- Born: October 29, 1909 Vienna, Austria
- Died: April 12, 2002 (aged 92) Seattle
- Education: University of Vienna (PhD 1933), University of Minnesota
- Known for: Physical chemistry of proteins
- Spouse: Susi Spitzer Neurath
- Children: One son (from previous marriage): Peter F. Neurath
- Scientific career
- Fields: Protein chemistry
- Institutions: Duke University; University of Washington, Seattle

= Hans Neurath =

Austrian-American biochemist (1909–2002)

Hans Neurath (October 29, 1909 – April 2002) was a biochemist, a leader in protein chemistry, and the founding chairman of the Department of Biochemistry at the University of Washington in Seattle. He was born in Vienna, Austria, and received his doctorate in 1933 from the University of Vienna. He then studied in London and at the University of Minnesota. In 1938, he was appointed professor at Duke University, where he established a research program on the physical chemistry of proteins.

Neurath was a member of the National Academy of Sciences and the American Academy of Arts and Sciences, and a foreign member of the Max Planck Society of Germany.

==Scientific research==
Neurath had wide-ranging interests in the physical chemistry of proteins. He published seminal papers on protein structure and denaturation and debunked early models of protein structures, notably those of William Astbury. His research focused mainly on the proteolytic enzymes, which catalyze the hydrolysis of protein substrates.

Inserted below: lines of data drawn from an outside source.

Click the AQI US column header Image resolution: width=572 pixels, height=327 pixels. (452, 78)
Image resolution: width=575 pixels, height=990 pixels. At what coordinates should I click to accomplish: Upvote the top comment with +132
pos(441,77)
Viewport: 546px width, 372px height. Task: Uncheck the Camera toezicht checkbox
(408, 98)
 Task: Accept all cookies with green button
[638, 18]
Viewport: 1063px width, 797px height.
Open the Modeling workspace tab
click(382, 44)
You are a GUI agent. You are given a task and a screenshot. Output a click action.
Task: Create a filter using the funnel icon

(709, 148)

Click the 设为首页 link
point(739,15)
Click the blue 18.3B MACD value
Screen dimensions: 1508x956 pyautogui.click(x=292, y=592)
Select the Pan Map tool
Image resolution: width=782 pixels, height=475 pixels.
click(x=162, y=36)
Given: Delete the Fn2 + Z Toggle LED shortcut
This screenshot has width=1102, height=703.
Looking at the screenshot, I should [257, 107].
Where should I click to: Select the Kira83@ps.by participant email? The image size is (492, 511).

Neurath's work on proteolytic enzymes included studies of trypsin, carboxypeptidase and thermolysin.

Neurath also studied other aspects of protein chemistry, such as protein denaturation and biological regulation.

==Writing and editing==
Neurath wrote more than 400 papers. He was founding editor of two journals: Biochemistry, which he edited from 1961 to 1991; and Protein Science, which he edited from 1991 to 1998. He also edited three volumes of "The Proteins," a reference work.

==Work in Seattle==

Neurath founded the department of biochemistry at the University of Washington, Seattle, and served as its chair from 1950 until 1975, when he retired. His department produced three winners of the Nobel Prize in Physiology or Medicine: Edwin G. Krebs and Edmond H. Fischer, who stayed in Seattle; and Martin Rodbell, who earned his PhD in the department and went on to a distinguished career at the NIH.

Neurath was also part-time scientific director of the Fred Hutchinson Cancer Research Center in Seattle.

==Personal life==
Neurath was married to Susi Spitzer Neurath for 41 years. He had a son, Peter F. Neurath, from an earlier marriage; two stepchildren, Margaret Albrecht and Frank Meyer; and three step-grandchildren.

He died at the age of 92 on April 12, 2002, in Seattle.

==Heritage==
The Protein Society presents its annual Hans Neurath Award in recognition of "a recent contribution of unusual merit to basic protein science."